In list_dirs , there is no need to erase items from _files_or_dirs . The code can be simplified with a for loop and by removing the calls to erase items from _files_or_dirs .

It's not clear to me what the purpose of _current_dir is. Perhaps it can be removed.

Here's an updated version of the function. _current_dir is used only to construct the value of the argument in the recursive call.

int list_dirs (const std::string& _dir,
               std::vector<std::string>& _files, std::string _current_dir){
   std::vector<std::string> __files_or_dirs;

   list_dir(_dir, __files_or_dirs);

   std::vector<std::string>::iterator it = __files_or_dirs.begin();
   struct stat sb;

   for (; it != __files_or_dirs.end() ; ++it){
      std::string entry = *it;
      std::string full_path = _dir + "/" + entry;

      if (lstat(full_path.c_str(), &sb) == 0 && S_ISDIR(sb.st_mode)){
         /* how to do this better? */

         /* here it should go into sub-directory */
         list_dirs(full_path, _files, _current_dir + "/" + entry);

      } else {
         _files.push_back(full_path);
      }
   }
}

I am not sure all of the problems in your code but I can tell you that this line and the other one similar to it are going to cause you problems:

__files_or_dirs.erase(it);

When you call erase you invalidate the iterator and references at or after the point of the erase, including the end() iterator (see this erase reference ). You are calling erase and then not storing the returned iterator and are then looking at it again after this call which is not a good thing to do. You should at least change the line to this so that you capture the returned iterator which should point to the element just after the erased element (or end() if it was the last element)

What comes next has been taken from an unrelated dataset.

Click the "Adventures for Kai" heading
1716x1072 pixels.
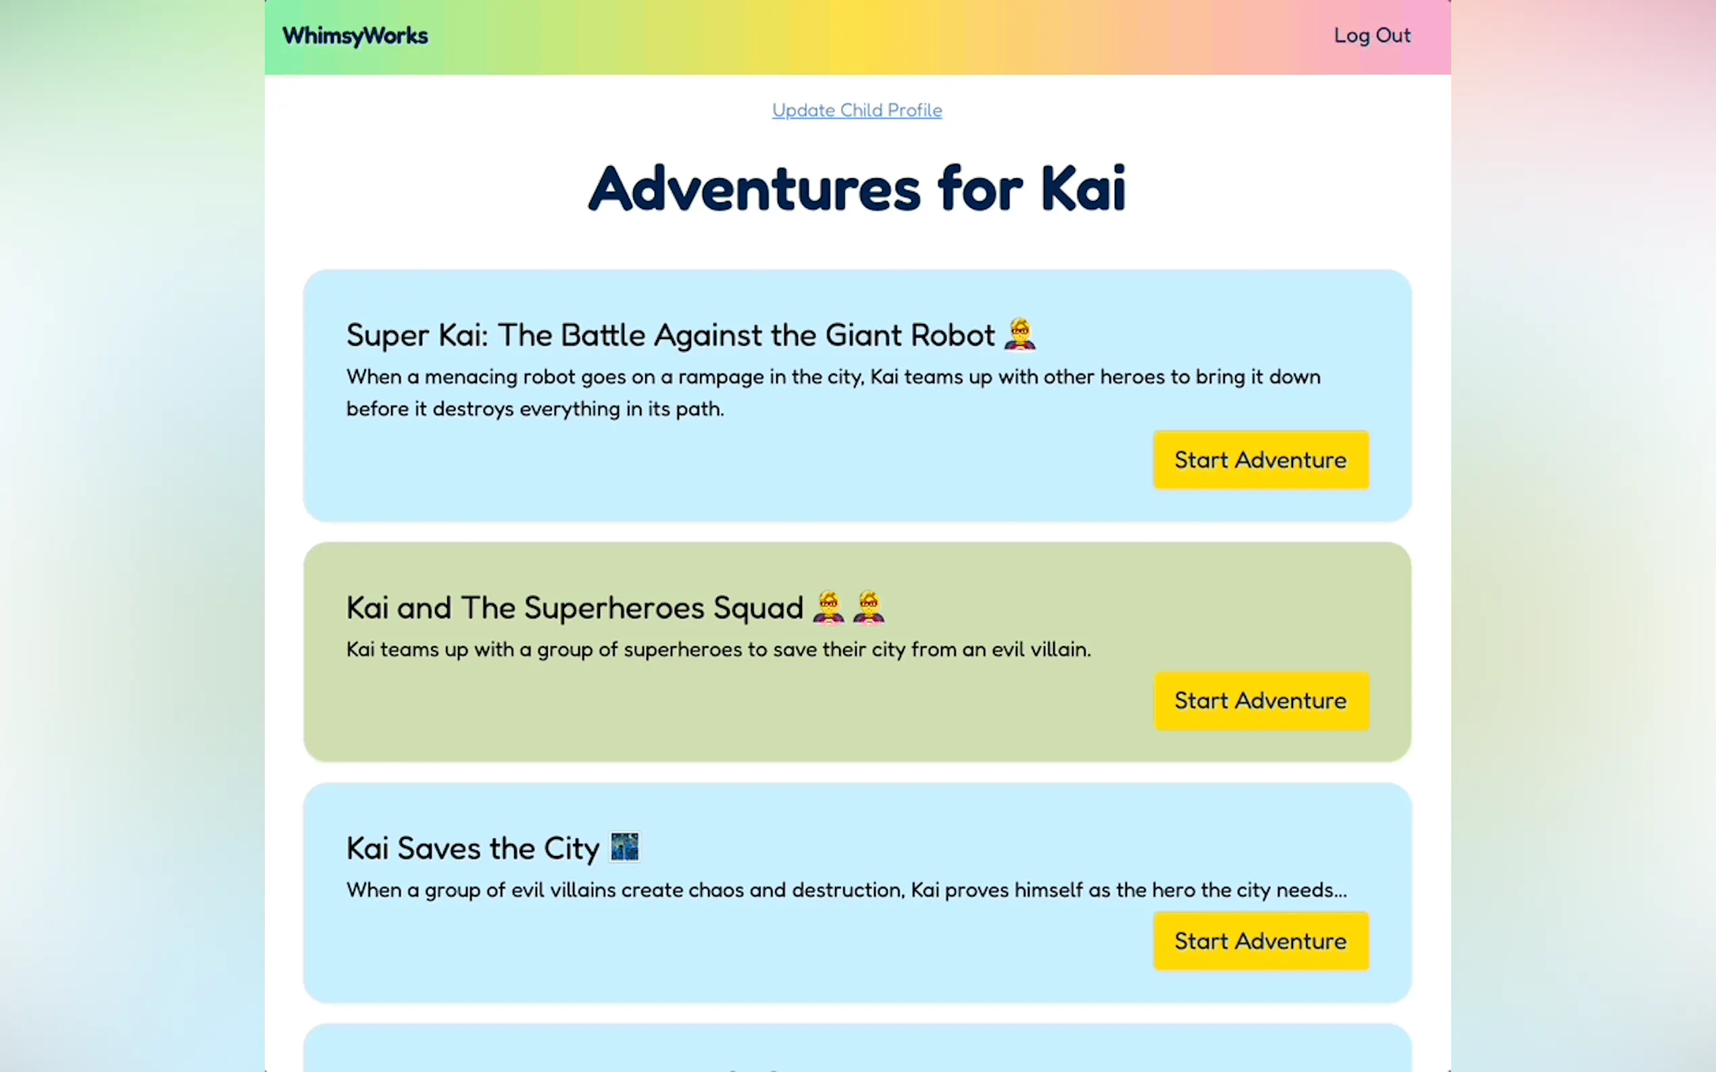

it = __files_or_dirs.erase(it);

It also appears from the code you posted that you have a redundancy between _dir and _current_dir . You do not modify either of them. You pass them in as the same value and they stay the same value throughout the function execution. Unless this is simplified code and you are doing something else, I would recommend you remove the _current_dir one and just stick with _dir . You can replace the line in the while loop with _dir where you are building the file name and you will have simplified your code which is always a good thing.

For this line:

   if (lstat((&*it)->c_str(), &sb) == 0 && S_ISDIR(sb.st_mode)){

Note that readdir and consequently list_dir only return the file name , not the full file path. So at this point (&*it)->c_str() only has a file name (eg "input.txt"), not the full path, so when you call lstat on a file in a subdirectory, the system can't find it.

To fix this, you will need to add in the file path before calling lstat. Something like:

   string fullFileName;
   if (dir.empty()){
       fullFileName = *it;
   } else {
       fullFileName = dir + "/" + *it;
   }

   if (lstat(fullFileName.c_str(), &sb) == 0 && S_ISDIR(sb.st_mode)){

You may have to use _currentDir instead of dir , depending on what they are actually for (I couldn't follow your explanation).

A simpler way on Linux is to use the nftw(3) function. It is scanning recursively the file tree, and you give it some handler function.